Document Type

Technical Report

Department

Computer Science and Engineering

Publication Date

2008-01-01

Filename

wucse-2008-25.pdf

DOI:

10.7936/K7RV0KXT

Technical Report Number

WUCSE-2008-25

Abstract

Real-time patient monitoring is critical to early detection of clinical patient deterioration in general hospital wards. A key challenge in such applications is to reliably deliver sensor data from mobile patients. We present an empirical analysis on the reliability of data collection from wireless pulse oximeters attached to users. We observe that most packet loss occur from mobile users to their first-hop relays. Based on this insight we developed the Dynamic Relay Association Protocol (DRAP), a simple and effective mechanism for dynamically discovering the right relays for wireless sensors attached to mobile users. DRAP enables highly reliable data collection from mobile users without requiring any change to complex routing protocols.
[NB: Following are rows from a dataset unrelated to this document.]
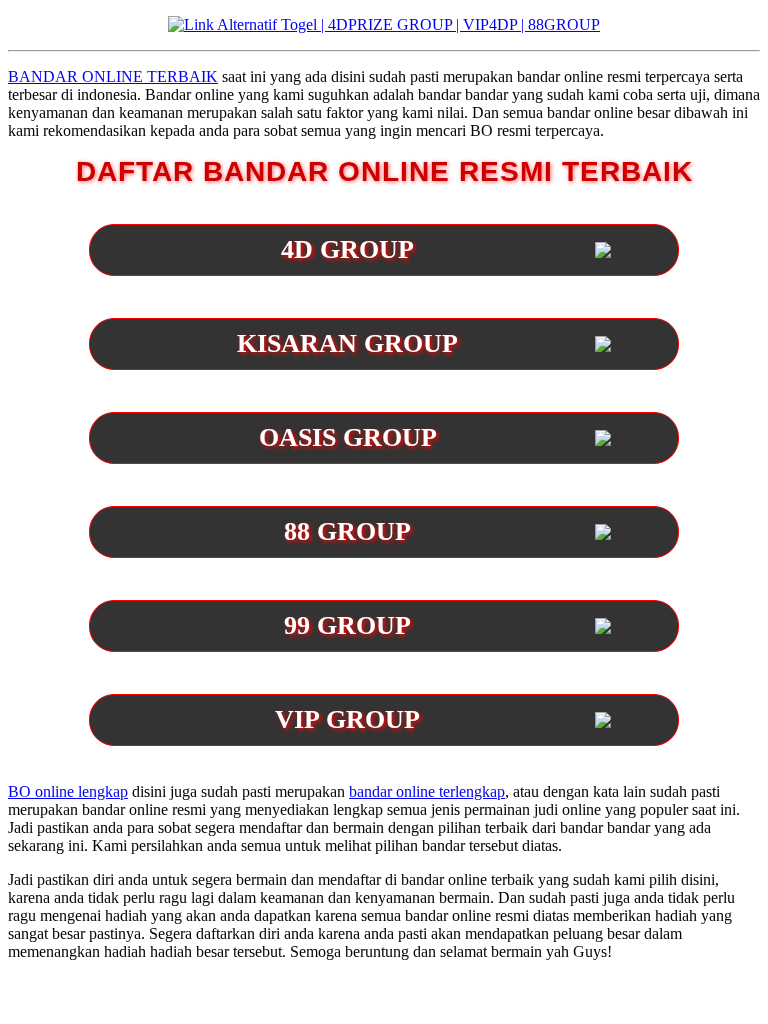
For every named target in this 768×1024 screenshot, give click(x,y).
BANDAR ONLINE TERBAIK (113, 76)
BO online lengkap (68, 791)
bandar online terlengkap (427, 791)
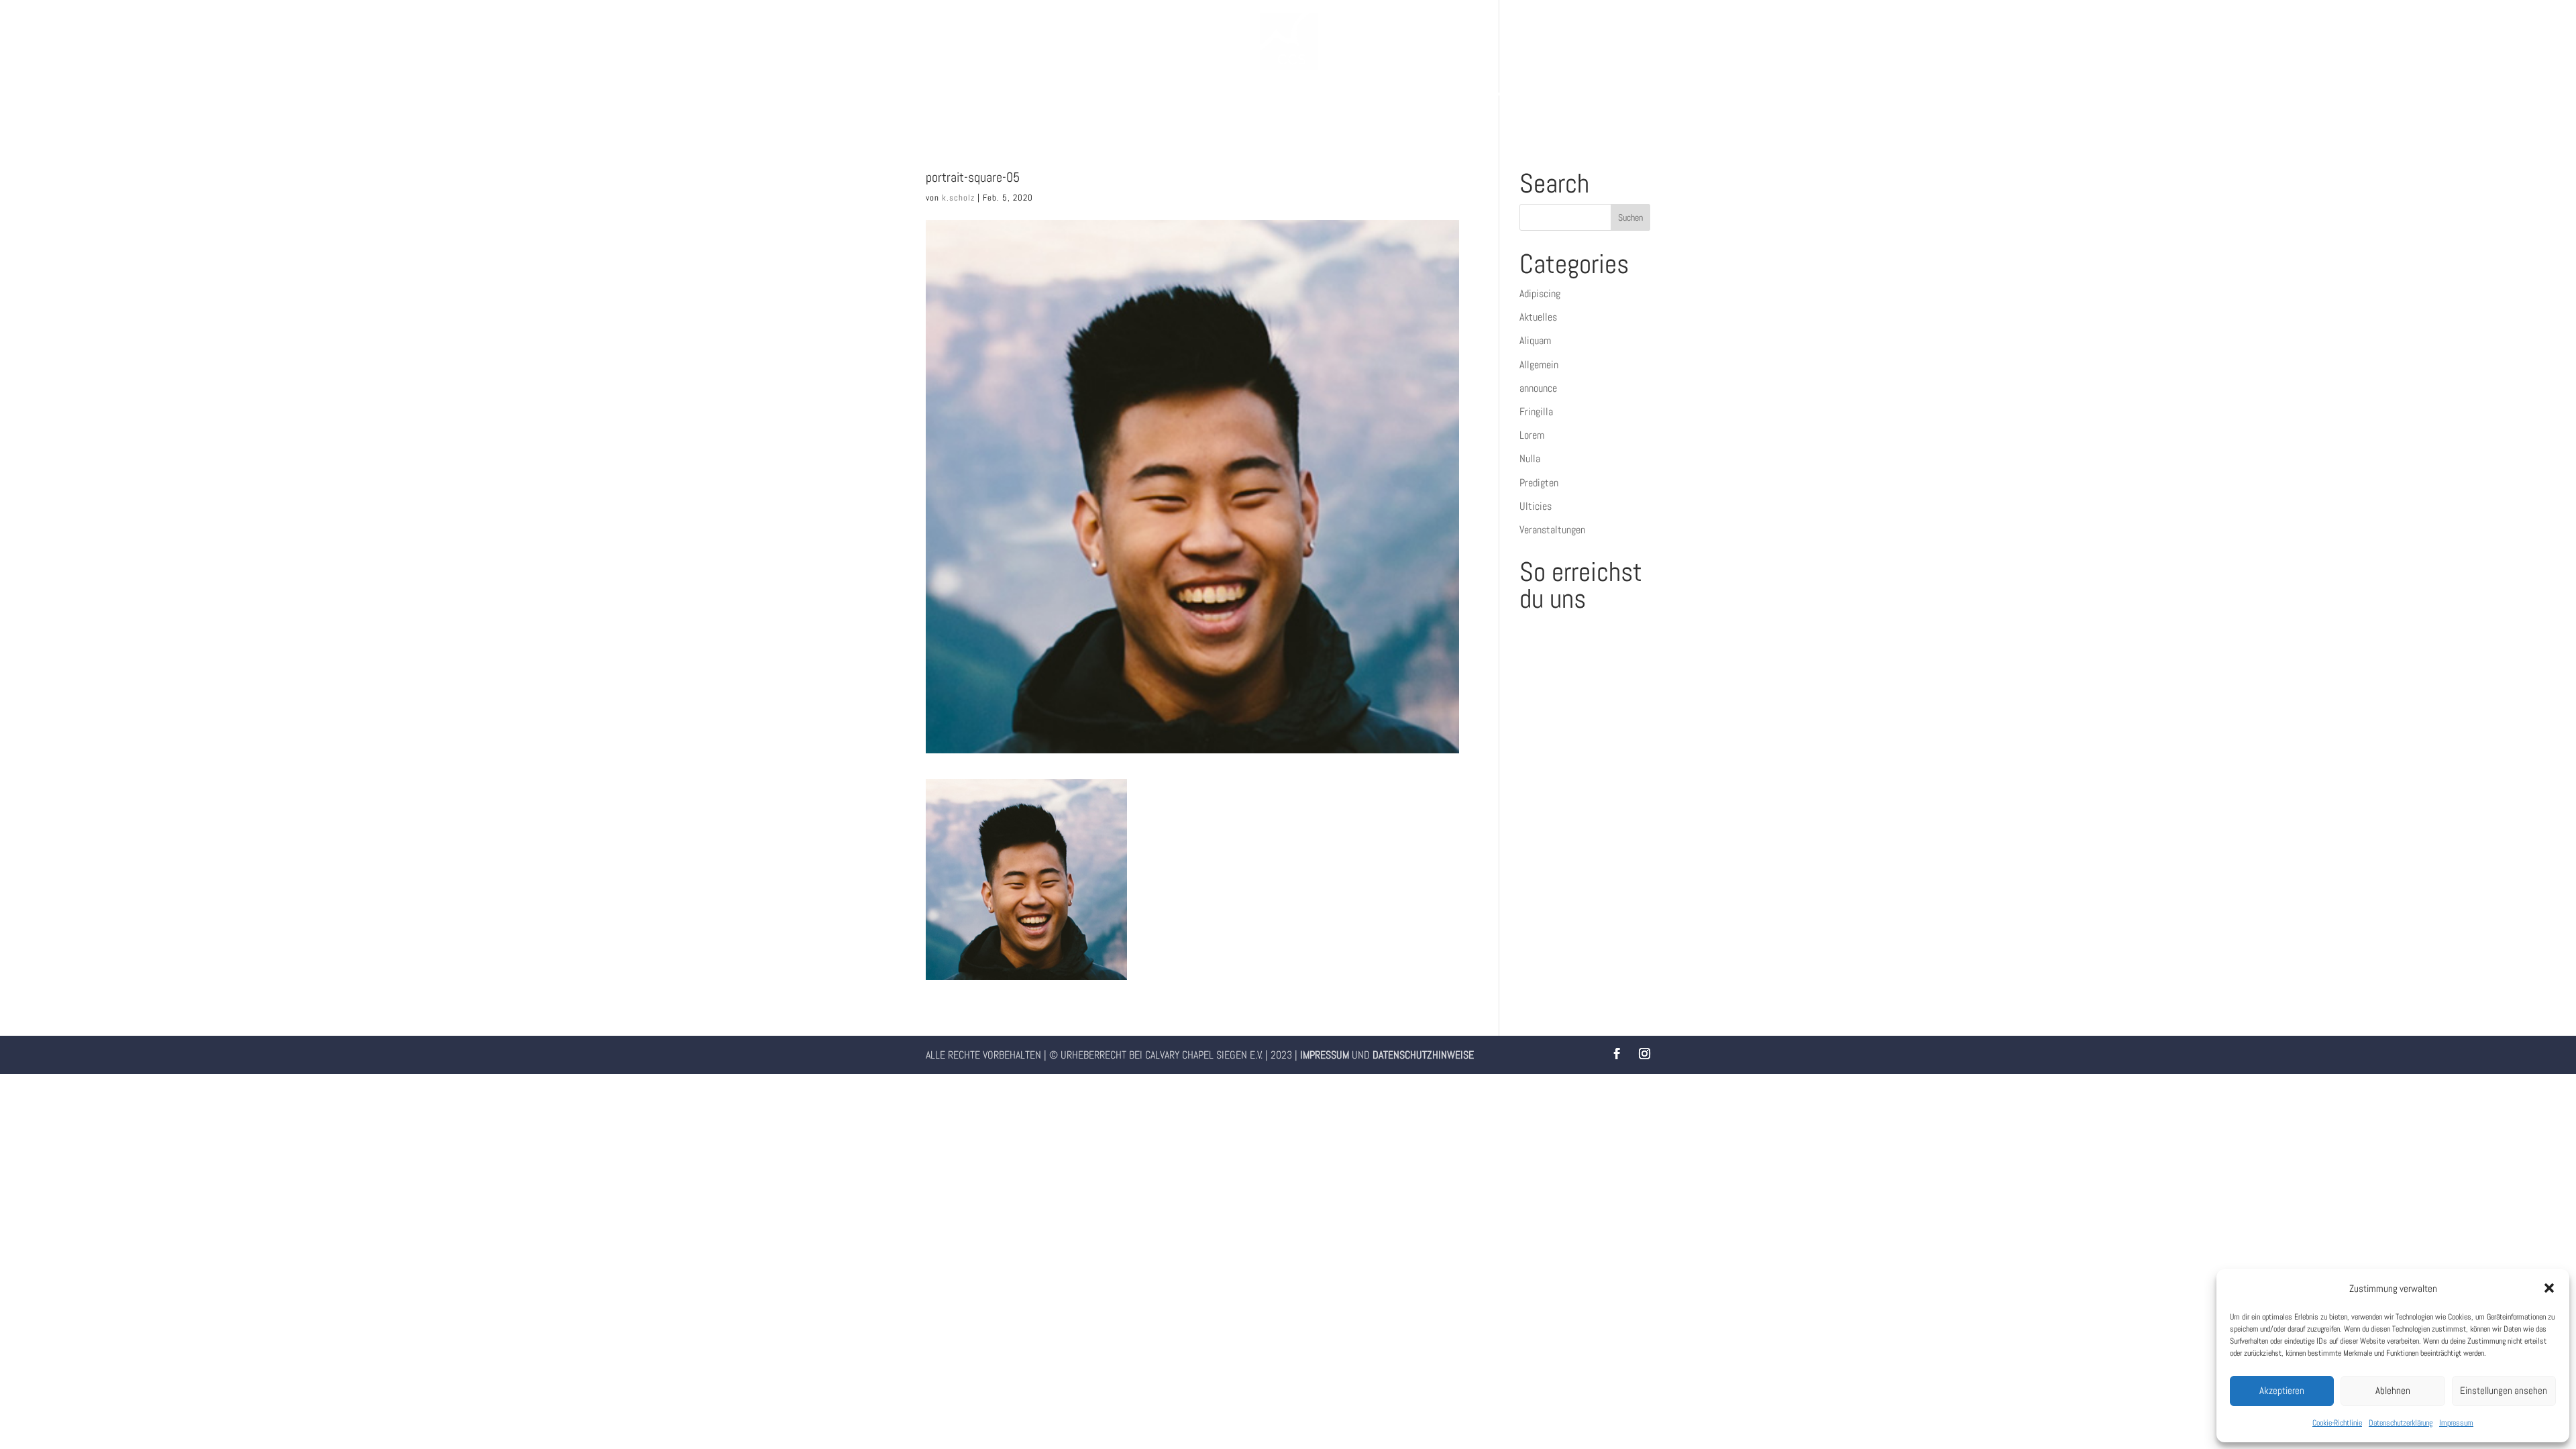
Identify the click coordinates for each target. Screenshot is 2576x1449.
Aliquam (1535, 340)
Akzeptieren (2281, 1390)
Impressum (2456, 1422)
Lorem (1531, 435)
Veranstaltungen (1552, 530)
We have implemented DRAP on the TinyOS platform and a prototype clinical monitoring system. Empirical evaluation showed DRAP delivered at least 96% of pulse oximetry data from multiple users, while maintaining a radio duty cycle below 2.8% and reducing the RAM footprint by 65% when compared to CTP. Our results demonstrates the feasibility and efficacy of wireless sensor network technology for real-time clinical monitoring.